Parlando di Twitter in questi giorni viene quasi voglia di ripetere una formula piuttosto nota qui: inventa, sbaglia, innova. Dopo il rapido fallimento di Twitter #Music – un’app creata ad hoc per classificare la musica pop e raccomandare le canzoni agli utenti, ma che si è rivelata presto poco pratica e assai scomoda – i tipi di San Francisco erano alla spasmodica ricerca di una strada efficace e profittevole nel settore musicale dove Twitter continua ad avere una forte influenza.
Si tratta di un accordo business-to-business con il magazine Billboard, la Bibbia delle classifiche musicali. Il progetto si chiama “Billboard Twitter Real-Time Charts”, ed è una classifica in tempo reale che prende in considerazione le canzoni più discusse su Twitter.
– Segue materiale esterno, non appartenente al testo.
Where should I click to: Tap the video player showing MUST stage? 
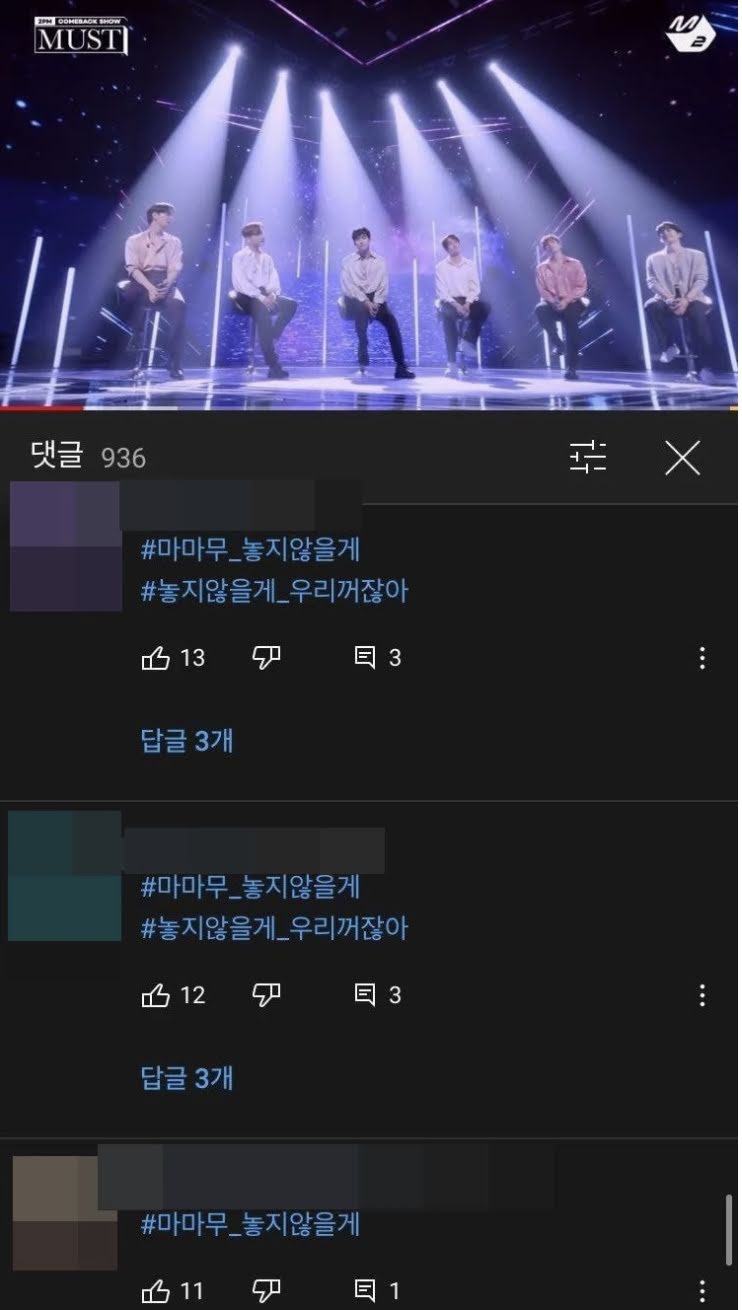(x=369, y=203)
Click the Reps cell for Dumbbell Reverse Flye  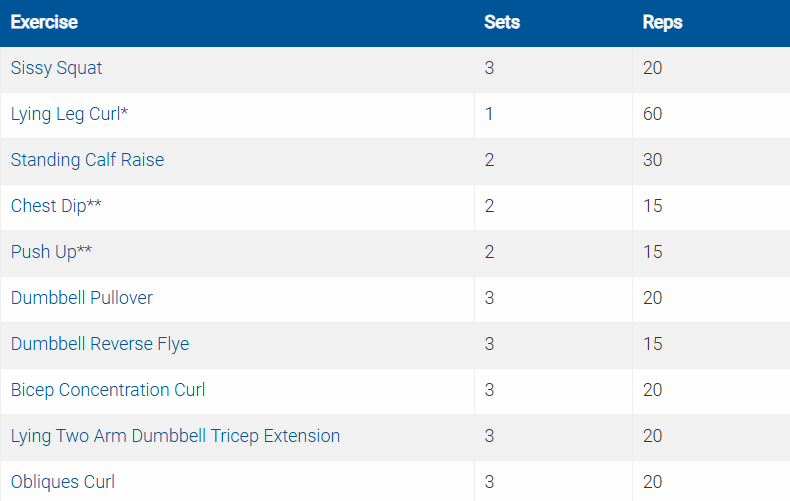tap(653, 344)
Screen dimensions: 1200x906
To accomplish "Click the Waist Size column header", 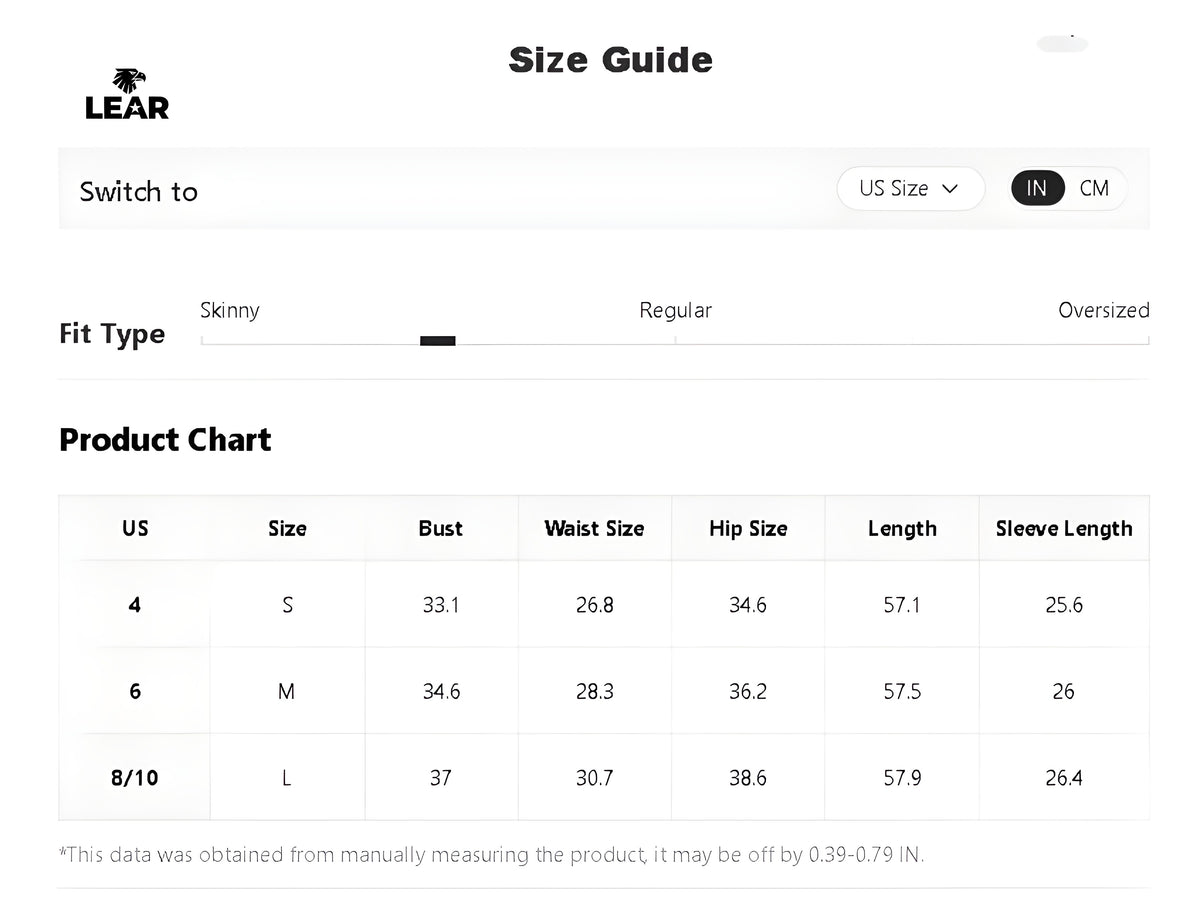I will (x=594, y=528).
Oggi Twitter è di sicuro il luogo in cui si scopre e si discute gran parte della musica del momento. La partnership con Billboard permette di mettere ordine all’enorme mole di dati, conversazioni e condivisioni che ogni giorno riempiono il sito di microblogging per creare una classifica in tempo reale su ciò che si discute di più: lo scopo è quello di anticipare le prossime tendenze e fare scouting per i nuovi artisti e diventare una vera anticamera delle classifiche di vendita vere e proprie. Del resto anche Billboard da qualche tempo sta cercando sempre più di essere consumer oriented e intercettare i social media, inglobandoli nelle sue chart: dall’anno scorso infatti la classifica dei singoli tiene anche conto delle visualizzazioni su YouTube e lo stesso giornale ha cambiato molto il proprio profilo editoriale con meno notizie sull’industria musicale e più spazio a celebrity e robe social. All’annuncio del progetto, che partirà a maggio, Jack Dorsey di Twitter e John Amato di Guggenheim Media (gruppo che possiede Billboard) hanno assicurato che la metodologia su cui si basano le “Real Time Charts” permette di filtrare le citazioni positive depurandolo dai tweet negativi, anche se non ha spiegato in che modo.
Insomma, sembra piuttosto chiaro che lo scopo ultimo di Twitter sia quello di diventare la valuta universale del pop. Nei mesi scorsi è successo con i programmi tv, da quando la società di ricerca Nielsen ha deciso di implementare in USA il “Nielsen Twitter Tv ratings” per rilevare l’impatto social di uno show tv o di una campagna pubblicitaria. Nel caso della musica si passa dal consuntivo al previsionale, e quindi anticipando in tempo reale le tendenze musicali per far diventare Twitter lo strumento principale su cui basare le decisioni di business in campo musicale. Non è una cosa da poco, se ci riescono.
È proprio vero che i mercati, alla fine, stanno diventando (solo) conversazioni.